▸ ÉNONCÉ DU PROBLÈME 1
Transformez en liste JSON de chaînes, à raison d'une chaîne par ligne et sans les lignes vides, tout ce qui va de la ligne contenant "You are a computer-use agent. Viewport: 812px" jusqu'à la ligne contenant "should pyautogui.click(x=269, y=649).", bornes incluses, dans les lignes de données ci-dessous.

# # # # # # #

|
Les lecteurs de D&M
connaissent bien Nancy Kilpatrick que l'ODS a eu le plaisir de
publier, grâce à Philippe Ward, en avant-première en France.
Mais la France n'a pas encore donné à la Dame en Noir sa véritable
place. Quelques apparitions dans Territoires de l'Inquiétude et,
plus récemment, dans Ténèbres. Mais ses romans restent
inconnus. Nous avions essayé de publier Near Death par les
Presses du Temps. Mais la faillite de cette maison d'édition à
mis un terme au projet. Des tractations sont en cours avec la
maison Olivier Laurens, mais rien n'est encore fait. COURAGE
NANCY…….
Je vous propose de retrouver notre amie avec la fine équipe de l'ODS
à laquelle elle a rendu visite en novembre 1997 . Christophe
Thill assure la couverture de l'événement. Les photos sont une
production de votre serviteur…
|
Ce papier a été publié sur la liste de diffusion de l'ODS sur
Internet
A la demande générale, et principalement à celle des non-anglophones de la bande, je me suis dit qu'à peine remis de la soirée j'allais écrire un petit compte-rendu des longues conversations d'hier soir avec Nancy Kilpatrick. Alors voilà.
Nancy est une dame qui ne passe pas inaperçue : longue robe noire, bijoux et pendentifs divers, collier à pointes, regard perçant sous un maquillage sombre... J'ai découvert au cours de la conversation une personne sympathique, cordiale et pleine d'humour (nous avons d'ailleurs tous eu droit à un petit cadeau: une bague en forme de crâne!). Après avoir participé à la World Fantasy Convention à Londres il y a 2 semaines, elle est donc de passage à Paris en compagnie de son ami et correspondant de longue date, Rob Brautigan, d'Amsterdam, éditeur du fanzine "Vampire International" (nous n'avons pas vu Rob qui n'était pas, paraît-il, dans la meilleure des formes possibles).

# # # # # # #

▸ ÉNONCÉ DU PROBLÈME 2
Recopiez à l'identique le passage de l'extrait choisi ci-dessus qui va des mots "Je vous propose" jusqu'aux mots "Kilpatrick. Alors voilà.", inclus.

▸ LIGNES DE DONNÉES
# # # # # # #

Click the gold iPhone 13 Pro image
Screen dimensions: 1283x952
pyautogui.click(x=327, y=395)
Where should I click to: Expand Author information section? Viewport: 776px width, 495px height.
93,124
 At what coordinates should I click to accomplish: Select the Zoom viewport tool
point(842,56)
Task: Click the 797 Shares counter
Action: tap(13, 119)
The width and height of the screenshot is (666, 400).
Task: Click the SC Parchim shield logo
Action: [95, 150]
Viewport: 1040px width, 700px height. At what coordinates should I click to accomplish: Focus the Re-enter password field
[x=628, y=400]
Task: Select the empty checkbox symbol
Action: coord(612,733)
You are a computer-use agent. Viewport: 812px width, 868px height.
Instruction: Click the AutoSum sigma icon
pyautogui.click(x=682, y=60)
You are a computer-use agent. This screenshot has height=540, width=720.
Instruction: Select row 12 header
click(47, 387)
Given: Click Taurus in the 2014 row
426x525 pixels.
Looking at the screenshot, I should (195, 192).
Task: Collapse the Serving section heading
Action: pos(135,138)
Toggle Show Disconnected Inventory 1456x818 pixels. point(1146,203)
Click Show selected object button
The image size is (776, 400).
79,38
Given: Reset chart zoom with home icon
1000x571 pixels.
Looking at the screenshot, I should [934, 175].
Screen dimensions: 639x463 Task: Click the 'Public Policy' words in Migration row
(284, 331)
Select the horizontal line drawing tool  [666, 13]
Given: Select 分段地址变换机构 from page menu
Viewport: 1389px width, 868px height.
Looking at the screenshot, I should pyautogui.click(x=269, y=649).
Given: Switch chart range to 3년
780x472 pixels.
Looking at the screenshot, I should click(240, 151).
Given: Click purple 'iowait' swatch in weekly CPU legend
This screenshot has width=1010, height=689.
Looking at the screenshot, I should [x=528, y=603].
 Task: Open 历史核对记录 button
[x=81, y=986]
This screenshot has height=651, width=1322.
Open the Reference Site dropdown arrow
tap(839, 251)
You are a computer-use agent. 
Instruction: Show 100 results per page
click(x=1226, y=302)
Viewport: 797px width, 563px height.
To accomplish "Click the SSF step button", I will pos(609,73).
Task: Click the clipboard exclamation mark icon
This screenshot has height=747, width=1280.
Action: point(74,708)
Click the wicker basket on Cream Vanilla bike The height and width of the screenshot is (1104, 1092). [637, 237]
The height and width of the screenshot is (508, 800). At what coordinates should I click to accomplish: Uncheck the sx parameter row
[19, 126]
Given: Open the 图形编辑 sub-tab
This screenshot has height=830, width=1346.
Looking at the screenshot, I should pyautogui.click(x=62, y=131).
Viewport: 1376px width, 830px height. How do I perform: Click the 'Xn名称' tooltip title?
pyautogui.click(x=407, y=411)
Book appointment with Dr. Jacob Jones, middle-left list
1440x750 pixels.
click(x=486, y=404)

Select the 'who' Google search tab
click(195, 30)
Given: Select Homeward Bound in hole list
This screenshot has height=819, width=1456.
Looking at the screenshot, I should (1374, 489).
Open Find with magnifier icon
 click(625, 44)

# # # # # # #

▸ RÉPONSE 1
[
  "You are a computer-use agent. Viewport: 812px width, 868px height.",
  "Instruction: Click the AutoSum sigma icon",
  "pyautogui.click(x=682, y=60)",
  "You are a computer-use agent. This screenshot has height=540, width=720.",
  "Instruction: Select row 12 header",
  "click(47, 387)",
  "Given: Click Taurus in the 2014 row",
  "426x525 pixels.",
  "Looking at the screenshot, I should (195, 192).",
  "Task: Collapse the Serving section heading",
  "Action: pos(135,138)",
  "Toggle Show Disconnected Inventory 1456x818 pixels. point(1146,203)",
  "Click Show selected object button",
  "The image size is (776, 400).",
  "79,38",
  "Given: Reset chart zoom with home icon",
  "1000x571 pixels.",
  "Looking at the screenshot, I should [934, 175].",
  "Screen dimensions: 639x463 Task: Click the 'Public Policy' words in Migration row",
  "(284, 331)",
  "Select the horizontal line drawing tool  [666, 13]",
  "Given: Select 分段地址变换机构 from page menu",
  "Viewport: 1389px width, 868px height.",
  "Looking at the screenshot, I should pyautogui.click(x=269, y=649)."
]

▸ RÉPONSE 2
Je vous propose de retrouver notre amie avec la fine équipe de l'ODS
à laquelle elle a rendu visite en novembre 1997 . Christophe
Thill assure la couverture de l'événement. Les photos sont une
production de votre serviteur…
|
Ce papier a été publié sur la liste de diffusion de l'ODS sur
Internet
A la demande générale, et principalement à celle des non-anglophones de la bande, je me suis dit qu'à peine remis de la soirée j'allais écrire un petit compte-rendu des longues conversations d'hier soir avec Nancy Kilpatrick. Alors voilà.